3.Registrants should share the registration number from the wallet card with anyone that should have access to their advance directives: for example, the registrant’s agent, family members, or physician. Anyone may access a person’s advance directive using the registration number. Additionally, when the registration number is not readily available, an authorized health care provider can search the Registry for a specific person’s advance directive using a registrant’s personal identifying information.
4.The registrant is responsible for ensuring that:
a.The advance directive is properly executed in accordance with the laws of the state of Vermont.
b.The copy of the advance directive sent to the Registry, if a photocopy of the original, is correct and readable.
c.The information in both the Registration Agreement and advance directive documents is accurate and up to date.
d.The Registry is notified as soon as possible of any changes to the advance directive or registration information by completing and submitting an Authorization to Change form with the changes appended, or preferably, with an updated copy of the advance directive to the Registry.

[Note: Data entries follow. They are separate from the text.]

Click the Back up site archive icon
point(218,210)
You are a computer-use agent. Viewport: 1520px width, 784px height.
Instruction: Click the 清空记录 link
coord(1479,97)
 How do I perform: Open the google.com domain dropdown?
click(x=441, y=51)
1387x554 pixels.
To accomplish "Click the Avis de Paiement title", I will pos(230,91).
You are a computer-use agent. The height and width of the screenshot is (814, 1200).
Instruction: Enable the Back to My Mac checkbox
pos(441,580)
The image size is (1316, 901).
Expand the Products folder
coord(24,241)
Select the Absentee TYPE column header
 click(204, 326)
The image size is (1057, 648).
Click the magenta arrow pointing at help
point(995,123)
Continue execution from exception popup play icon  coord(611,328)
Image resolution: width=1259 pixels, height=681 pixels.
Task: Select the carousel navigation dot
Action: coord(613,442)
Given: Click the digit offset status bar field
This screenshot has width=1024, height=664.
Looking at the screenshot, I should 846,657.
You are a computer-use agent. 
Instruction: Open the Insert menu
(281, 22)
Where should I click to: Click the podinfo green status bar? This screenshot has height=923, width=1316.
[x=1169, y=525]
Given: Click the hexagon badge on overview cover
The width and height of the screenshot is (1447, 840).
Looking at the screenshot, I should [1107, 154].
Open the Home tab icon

5.Initial registration as well as subsequent changes and updates to the registration information or the advance directive documents are free of charge.
6.The Registration Agreement shall remain in effect until the Registry receives reliable information that the registrant is deceased, or the registrant requests in writing that the Registration Agreement be terminated. When the Agreement is terminated, the Registry will remove registrant’s advance directive from the Registry database, and the file will no longer be accessible to providers.
7.Only the Registry can change the terms of the Registration Agreement.